Exercise description
An exact, complete copy of the entries that follow is needed.

──────── Given records ────────

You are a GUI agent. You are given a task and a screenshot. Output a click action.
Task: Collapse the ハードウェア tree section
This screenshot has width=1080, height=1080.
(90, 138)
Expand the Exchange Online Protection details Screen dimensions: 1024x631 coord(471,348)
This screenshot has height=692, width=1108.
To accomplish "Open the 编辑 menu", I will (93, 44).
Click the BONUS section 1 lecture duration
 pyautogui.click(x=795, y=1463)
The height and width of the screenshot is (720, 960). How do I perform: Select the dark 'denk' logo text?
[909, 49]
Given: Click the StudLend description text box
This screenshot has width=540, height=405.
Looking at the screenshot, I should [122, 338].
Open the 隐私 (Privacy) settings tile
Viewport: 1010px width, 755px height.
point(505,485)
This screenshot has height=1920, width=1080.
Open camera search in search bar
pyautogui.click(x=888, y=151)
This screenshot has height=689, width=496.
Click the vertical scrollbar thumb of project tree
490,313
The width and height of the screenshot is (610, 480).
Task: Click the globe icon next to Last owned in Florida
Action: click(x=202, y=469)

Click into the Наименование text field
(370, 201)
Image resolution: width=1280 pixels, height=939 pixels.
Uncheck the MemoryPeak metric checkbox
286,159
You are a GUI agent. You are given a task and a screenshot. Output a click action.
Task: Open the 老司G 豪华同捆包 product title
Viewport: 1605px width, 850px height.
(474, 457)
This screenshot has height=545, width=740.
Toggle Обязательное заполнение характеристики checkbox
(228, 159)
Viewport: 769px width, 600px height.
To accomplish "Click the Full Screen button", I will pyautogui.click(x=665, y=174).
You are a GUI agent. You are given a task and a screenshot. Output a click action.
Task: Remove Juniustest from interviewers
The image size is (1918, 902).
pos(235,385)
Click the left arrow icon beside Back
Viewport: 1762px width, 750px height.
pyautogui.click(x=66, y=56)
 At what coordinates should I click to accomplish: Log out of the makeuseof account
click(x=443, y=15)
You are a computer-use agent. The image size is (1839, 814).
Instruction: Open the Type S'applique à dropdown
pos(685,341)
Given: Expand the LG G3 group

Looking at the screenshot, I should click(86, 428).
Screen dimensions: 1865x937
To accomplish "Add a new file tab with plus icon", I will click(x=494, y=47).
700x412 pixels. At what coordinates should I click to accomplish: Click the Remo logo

────────

Result
You are a GUI agent. You are given a task and a screenshot. Output a click action.
Task: Collapse the ハードウェア tree section
This screenshot has width=1080, height=1080.
(90, 138)
Expand the Exchange Online Protection details Screen dimensions: 1024x631 coord(471,348)
This screenshot has height=692, width=1108.
To accomplish "Open the 编辑 menu", I will (93, 44).
Click the BONUS section 1 lecture duration
 pyautogui.click(x=795, y=1463)
The height and width of the screenshot is (720, 960). How do I perform: Select the dark 'denk' logo text?
[909, 49]
Given: Click the StudLend description text box
This screenshot has width=540, height=405.
Looking at the screenshot, I should [122, 338].
Open the 隐私 (Privacy) settings tile
Viewport: 1010px width, 755px height.
point(505,485)
This screenshot has height=1920, width=1080.
Open camera search in search bar
pyautogui.click(x=888, y=151)
This screenshot has height=689, width=496.
Click the vertical scrollbar thumb of project tree
490,313
The width and height of the screenshot is (610, 480).
Task: Click the globe icon next to Last owned in Florida
Action: click(x=202, y=469)

Click into the Наименование text field
(370, 201)
Image resolution: width=1280 pixels, height=939 pixels.
Uncheck the MemoryPeak metric checkbox
286,159
You are a GUI agent. You are given a task and a screenshot. Output a click action.
Task: Open the 老司G 豪华同捆包 product title
Viewport: 1605px width, 850px height.
(474, 457)
This screenshot has height=545, width=740.
Toggle Обязательное заполнение характеристики checkbox
(228, 159)
Viewport: 769px width, 600px height.
To accomplish "Click the Full Screen button", I will pyautogui.click(x=665, y=174).
You are a GUI agent. You are given a task and a screenshot. Output a click action.
Task: Remove Juniustest from interviewers
The image size is (1918, 902).
pos(235,385)
Click the left arrow icon beside Back
Viewport: 1762px width, 750px height.
pyautogui.click(x=66, y=56)
 At what coordinates should I click to accomplish: Log out of the makeuseof account
click(x=443, y=15)
You are a computer-use agent. The image size is (1839, 814).
Instruction: Open the Type S'applique à dropdown
pos(685,341)
Given: Expand the LG G3 group

Looking at the screenshot, I should click(86, 428).
Screen dimensions: 1865x937
To accomplish "Add a new file tab with plus icon", I will click(x=494, y=47).
700x412 pixels. At what coordinates should I click to accomplish: Click the Remo logo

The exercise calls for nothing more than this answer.